Gather all lines in the entries that include the word "Viewport".

*** MATERIAL SUPPLIED ***

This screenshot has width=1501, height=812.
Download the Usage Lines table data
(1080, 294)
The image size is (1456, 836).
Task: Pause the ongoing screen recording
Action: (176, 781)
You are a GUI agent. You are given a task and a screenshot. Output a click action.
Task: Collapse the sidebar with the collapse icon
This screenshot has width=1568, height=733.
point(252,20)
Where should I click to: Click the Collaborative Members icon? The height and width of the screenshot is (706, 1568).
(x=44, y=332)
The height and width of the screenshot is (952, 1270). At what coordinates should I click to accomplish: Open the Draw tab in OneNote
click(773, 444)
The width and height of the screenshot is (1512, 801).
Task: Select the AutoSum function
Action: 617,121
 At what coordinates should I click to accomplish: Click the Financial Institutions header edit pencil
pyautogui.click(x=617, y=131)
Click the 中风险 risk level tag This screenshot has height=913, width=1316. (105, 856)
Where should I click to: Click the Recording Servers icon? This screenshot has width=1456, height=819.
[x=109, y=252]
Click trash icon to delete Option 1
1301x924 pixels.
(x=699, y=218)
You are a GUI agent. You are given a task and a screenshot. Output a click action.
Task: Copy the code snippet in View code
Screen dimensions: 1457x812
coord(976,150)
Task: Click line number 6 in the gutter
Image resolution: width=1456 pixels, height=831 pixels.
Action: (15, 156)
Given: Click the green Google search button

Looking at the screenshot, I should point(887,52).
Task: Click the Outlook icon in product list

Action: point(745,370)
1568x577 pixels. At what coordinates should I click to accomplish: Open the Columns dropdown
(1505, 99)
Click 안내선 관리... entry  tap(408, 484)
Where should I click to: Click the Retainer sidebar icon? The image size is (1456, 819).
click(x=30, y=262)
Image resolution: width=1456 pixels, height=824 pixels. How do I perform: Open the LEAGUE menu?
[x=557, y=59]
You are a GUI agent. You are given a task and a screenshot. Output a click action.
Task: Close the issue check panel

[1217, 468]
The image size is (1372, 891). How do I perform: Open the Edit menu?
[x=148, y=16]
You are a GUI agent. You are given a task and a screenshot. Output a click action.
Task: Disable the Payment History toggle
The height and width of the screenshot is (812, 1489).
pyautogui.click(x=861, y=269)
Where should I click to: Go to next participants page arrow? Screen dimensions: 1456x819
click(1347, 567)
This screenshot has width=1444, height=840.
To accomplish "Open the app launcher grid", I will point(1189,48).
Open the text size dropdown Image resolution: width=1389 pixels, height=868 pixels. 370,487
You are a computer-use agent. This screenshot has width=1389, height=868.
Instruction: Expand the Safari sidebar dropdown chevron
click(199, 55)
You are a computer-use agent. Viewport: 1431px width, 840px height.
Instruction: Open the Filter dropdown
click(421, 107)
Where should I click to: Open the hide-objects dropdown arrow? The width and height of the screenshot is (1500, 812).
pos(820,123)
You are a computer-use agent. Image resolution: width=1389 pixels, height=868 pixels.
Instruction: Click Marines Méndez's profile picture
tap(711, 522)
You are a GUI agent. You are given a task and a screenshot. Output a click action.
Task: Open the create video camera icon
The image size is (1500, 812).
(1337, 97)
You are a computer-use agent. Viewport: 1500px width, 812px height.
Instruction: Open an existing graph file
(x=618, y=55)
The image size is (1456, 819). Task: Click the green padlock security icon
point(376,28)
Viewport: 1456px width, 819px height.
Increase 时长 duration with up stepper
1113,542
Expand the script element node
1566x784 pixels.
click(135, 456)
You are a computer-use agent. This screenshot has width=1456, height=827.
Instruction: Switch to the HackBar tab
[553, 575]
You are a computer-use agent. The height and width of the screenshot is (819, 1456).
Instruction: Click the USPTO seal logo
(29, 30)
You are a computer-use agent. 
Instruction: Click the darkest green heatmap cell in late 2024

*** End of MATERIAL SUPPLIED ***

:: WRITTEN SOLUTION ::
You are a computer-use agent. Viewport: 1431px width, 840px height.
You are a computer-use agent. Viewport: 1500px width, 812px height.
Viewport: 1456px width, 819px height.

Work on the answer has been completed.